*Your instructions*: Work out how many lines of the listing below contain the word "this". Respond with that number only.

*Provided data*:
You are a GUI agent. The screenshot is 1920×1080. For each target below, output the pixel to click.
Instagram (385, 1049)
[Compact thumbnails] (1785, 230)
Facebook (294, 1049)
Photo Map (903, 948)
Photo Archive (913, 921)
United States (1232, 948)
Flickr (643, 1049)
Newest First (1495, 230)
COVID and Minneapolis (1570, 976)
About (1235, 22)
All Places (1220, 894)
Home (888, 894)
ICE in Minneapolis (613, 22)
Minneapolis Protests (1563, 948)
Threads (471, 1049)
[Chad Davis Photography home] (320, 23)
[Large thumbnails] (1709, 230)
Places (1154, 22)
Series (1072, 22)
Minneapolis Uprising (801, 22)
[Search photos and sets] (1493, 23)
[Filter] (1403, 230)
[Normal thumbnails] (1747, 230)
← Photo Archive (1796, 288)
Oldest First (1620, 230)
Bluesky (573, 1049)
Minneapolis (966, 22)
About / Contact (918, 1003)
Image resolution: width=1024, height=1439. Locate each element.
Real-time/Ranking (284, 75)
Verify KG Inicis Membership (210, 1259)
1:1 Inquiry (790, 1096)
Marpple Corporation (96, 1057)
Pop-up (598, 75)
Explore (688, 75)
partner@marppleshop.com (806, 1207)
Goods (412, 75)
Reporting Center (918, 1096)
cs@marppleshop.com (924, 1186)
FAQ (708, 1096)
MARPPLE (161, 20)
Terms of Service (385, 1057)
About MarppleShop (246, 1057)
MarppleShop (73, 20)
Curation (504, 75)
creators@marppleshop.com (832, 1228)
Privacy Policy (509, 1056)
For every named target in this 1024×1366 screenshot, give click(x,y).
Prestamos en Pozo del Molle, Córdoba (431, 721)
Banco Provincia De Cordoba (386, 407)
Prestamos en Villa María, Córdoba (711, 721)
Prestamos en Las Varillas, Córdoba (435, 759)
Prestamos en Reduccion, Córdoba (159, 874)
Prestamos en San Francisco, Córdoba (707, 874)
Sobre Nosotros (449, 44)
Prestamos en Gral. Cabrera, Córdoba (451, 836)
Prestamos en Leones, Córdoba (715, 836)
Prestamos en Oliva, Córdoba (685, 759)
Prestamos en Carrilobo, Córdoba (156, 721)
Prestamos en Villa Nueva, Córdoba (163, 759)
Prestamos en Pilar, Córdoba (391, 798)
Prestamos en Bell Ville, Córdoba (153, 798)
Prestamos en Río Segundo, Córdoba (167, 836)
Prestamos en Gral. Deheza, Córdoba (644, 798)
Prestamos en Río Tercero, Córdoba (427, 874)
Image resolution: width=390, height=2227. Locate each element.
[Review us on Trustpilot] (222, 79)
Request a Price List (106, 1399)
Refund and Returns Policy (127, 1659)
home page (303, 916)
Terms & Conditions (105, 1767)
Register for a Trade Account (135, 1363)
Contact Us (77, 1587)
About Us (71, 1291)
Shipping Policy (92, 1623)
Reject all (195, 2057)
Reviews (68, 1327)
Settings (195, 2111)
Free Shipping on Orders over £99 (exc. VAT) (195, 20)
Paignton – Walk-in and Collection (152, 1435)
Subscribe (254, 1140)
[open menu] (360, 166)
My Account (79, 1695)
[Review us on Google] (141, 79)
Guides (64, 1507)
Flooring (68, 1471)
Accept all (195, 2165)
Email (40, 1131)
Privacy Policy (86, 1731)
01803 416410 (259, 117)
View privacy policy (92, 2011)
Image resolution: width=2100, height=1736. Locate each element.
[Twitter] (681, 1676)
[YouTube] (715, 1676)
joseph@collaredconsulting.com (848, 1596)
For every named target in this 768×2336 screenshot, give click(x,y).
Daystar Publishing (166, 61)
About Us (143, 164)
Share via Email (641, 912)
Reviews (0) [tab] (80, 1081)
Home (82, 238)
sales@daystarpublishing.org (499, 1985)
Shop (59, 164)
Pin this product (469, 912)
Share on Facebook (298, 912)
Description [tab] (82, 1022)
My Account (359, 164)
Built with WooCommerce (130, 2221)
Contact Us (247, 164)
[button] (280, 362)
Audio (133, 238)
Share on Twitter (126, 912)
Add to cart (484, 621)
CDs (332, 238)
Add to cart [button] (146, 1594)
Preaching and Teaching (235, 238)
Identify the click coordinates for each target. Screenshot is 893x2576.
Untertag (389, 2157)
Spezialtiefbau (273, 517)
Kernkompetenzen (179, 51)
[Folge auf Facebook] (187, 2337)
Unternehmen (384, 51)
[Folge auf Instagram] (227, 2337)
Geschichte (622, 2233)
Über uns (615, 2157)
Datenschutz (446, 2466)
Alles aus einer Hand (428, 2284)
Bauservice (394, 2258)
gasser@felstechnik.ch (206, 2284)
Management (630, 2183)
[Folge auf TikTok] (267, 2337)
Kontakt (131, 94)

*Expected output*: 3